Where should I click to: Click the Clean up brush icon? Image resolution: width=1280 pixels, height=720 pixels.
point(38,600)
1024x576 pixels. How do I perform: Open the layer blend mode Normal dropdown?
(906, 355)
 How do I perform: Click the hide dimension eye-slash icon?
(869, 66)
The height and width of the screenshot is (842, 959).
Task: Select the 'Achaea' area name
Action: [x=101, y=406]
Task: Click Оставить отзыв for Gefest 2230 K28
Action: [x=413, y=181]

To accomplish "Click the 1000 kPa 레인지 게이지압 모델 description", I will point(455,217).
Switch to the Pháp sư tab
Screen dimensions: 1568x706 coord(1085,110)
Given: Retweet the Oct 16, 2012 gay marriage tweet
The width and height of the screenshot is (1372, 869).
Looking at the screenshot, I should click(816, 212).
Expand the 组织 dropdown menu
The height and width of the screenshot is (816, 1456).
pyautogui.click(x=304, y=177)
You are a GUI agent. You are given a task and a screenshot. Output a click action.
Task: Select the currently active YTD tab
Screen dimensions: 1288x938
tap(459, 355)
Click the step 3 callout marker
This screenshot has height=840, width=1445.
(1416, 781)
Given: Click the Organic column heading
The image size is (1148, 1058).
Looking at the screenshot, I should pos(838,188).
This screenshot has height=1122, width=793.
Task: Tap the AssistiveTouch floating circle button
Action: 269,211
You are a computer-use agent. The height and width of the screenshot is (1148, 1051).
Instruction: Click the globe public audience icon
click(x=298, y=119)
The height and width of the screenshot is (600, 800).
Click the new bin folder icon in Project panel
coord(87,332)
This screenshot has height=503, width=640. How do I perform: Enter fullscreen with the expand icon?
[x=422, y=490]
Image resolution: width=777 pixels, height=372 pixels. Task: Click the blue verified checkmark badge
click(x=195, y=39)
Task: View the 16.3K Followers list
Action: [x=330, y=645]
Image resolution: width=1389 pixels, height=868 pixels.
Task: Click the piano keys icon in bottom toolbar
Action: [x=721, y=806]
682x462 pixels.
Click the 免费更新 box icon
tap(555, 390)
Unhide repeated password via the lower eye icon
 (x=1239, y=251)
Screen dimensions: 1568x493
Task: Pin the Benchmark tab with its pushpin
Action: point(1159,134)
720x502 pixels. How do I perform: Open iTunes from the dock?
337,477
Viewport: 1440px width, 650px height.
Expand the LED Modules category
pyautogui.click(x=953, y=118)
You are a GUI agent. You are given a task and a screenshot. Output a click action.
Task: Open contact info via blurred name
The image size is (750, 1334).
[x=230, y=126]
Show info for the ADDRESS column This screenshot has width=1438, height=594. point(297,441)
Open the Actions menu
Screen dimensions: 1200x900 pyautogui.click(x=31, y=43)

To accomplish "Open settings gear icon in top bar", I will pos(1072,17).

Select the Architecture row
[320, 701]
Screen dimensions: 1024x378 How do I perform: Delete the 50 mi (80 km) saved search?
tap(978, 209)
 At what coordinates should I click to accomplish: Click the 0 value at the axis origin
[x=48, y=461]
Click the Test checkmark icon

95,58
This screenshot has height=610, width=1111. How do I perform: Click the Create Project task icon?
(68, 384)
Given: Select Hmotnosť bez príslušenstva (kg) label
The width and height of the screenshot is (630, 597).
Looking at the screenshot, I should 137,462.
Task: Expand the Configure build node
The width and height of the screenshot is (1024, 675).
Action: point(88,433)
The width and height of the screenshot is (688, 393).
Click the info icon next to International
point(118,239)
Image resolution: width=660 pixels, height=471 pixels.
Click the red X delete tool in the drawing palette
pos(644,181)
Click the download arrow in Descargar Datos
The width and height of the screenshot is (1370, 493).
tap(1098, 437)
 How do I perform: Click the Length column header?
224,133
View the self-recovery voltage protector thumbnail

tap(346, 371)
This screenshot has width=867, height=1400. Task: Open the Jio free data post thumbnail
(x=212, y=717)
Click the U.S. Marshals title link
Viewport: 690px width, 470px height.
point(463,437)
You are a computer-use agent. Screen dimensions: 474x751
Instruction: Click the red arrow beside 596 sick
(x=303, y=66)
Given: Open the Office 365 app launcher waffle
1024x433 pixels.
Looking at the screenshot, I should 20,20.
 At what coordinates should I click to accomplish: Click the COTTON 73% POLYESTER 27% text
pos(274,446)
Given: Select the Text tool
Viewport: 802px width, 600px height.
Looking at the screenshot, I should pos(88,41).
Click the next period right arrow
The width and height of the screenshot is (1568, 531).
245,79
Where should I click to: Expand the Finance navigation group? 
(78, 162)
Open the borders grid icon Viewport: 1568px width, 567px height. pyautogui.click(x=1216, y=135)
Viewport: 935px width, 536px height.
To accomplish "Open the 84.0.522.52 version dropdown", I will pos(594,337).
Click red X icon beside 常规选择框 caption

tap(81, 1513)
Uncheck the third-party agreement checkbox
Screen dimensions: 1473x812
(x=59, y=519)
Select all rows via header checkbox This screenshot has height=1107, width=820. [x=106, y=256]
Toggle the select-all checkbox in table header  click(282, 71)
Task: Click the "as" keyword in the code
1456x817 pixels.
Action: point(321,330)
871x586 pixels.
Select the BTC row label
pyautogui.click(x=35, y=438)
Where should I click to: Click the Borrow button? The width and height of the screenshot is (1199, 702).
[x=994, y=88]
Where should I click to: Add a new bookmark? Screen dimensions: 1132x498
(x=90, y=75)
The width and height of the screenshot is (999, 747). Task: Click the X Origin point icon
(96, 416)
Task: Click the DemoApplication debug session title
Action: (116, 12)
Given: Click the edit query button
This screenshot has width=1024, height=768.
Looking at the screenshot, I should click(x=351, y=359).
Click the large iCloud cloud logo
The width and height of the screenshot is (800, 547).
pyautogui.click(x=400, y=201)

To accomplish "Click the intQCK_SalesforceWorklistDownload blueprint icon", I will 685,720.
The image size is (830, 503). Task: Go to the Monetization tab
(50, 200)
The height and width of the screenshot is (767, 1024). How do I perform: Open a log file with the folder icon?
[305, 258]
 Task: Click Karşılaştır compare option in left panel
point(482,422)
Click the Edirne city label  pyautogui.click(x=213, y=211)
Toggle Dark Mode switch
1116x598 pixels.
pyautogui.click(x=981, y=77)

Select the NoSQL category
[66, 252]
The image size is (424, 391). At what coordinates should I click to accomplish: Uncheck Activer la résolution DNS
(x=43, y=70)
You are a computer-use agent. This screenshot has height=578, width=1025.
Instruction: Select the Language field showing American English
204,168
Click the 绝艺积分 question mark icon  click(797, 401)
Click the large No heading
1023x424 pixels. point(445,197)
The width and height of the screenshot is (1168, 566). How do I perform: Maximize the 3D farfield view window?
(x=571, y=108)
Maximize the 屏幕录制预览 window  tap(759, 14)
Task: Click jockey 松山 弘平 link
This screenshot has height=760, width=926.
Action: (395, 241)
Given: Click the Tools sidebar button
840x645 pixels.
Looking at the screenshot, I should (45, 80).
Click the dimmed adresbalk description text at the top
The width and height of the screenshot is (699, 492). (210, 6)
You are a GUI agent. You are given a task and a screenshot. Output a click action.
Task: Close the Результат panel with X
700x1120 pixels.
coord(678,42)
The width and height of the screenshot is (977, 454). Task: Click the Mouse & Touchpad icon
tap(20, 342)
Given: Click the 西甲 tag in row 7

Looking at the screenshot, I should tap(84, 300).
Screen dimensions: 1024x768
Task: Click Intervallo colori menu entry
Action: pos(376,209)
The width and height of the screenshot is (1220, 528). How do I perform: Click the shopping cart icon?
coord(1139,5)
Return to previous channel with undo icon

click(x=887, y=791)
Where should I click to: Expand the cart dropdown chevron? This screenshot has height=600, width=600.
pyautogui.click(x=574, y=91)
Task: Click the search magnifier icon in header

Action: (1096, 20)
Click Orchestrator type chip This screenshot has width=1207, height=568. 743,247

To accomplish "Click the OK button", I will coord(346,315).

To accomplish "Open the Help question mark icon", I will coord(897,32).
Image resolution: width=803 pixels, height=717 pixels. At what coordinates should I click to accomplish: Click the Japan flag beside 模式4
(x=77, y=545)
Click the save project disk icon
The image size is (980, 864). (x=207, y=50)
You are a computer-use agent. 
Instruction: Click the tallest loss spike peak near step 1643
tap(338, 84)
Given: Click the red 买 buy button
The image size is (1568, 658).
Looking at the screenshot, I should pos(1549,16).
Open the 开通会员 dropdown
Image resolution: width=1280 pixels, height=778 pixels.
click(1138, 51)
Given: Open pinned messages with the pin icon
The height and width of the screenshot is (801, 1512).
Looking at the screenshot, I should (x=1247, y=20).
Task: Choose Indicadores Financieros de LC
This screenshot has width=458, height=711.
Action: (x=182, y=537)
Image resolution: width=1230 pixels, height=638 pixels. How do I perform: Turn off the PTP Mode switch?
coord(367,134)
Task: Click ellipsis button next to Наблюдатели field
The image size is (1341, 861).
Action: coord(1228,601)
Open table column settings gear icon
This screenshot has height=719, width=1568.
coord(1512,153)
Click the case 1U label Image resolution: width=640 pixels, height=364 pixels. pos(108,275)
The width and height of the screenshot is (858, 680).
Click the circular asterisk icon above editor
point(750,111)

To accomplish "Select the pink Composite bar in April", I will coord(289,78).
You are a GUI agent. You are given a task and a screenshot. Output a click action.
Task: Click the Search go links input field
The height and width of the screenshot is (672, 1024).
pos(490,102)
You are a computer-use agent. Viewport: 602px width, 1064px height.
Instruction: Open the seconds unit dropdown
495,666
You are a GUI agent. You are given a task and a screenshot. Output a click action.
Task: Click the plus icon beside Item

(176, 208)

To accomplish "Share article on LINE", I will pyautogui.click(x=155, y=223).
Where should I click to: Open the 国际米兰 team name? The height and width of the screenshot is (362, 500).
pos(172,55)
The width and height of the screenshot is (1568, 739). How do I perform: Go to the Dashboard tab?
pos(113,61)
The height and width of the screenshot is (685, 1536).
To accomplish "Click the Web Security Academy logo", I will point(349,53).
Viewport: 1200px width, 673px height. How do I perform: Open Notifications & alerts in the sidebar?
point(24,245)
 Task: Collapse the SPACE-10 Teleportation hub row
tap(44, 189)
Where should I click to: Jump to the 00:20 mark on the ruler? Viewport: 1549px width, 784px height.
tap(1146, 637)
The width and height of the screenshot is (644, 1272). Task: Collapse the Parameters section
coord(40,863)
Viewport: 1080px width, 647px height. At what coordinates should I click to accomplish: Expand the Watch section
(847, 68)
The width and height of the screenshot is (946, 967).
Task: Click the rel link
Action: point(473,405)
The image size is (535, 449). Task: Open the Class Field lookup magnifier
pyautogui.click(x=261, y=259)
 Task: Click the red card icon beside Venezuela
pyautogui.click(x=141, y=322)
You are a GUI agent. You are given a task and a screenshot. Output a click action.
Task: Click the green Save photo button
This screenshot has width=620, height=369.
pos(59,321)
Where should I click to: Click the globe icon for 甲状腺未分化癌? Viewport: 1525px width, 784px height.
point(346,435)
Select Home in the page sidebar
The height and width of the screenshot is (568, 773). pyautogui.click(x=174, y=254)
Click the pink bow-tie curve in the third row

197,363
______
Among the lines of the data above, find those with the word "question" and show them.

▸ **OUTPUT FOR THIS EXERCISE**
Click the 绝艺积分 question mark icon  click(797, 401)
To accomplish "Open the Help question mark icon", I will coord(897,32).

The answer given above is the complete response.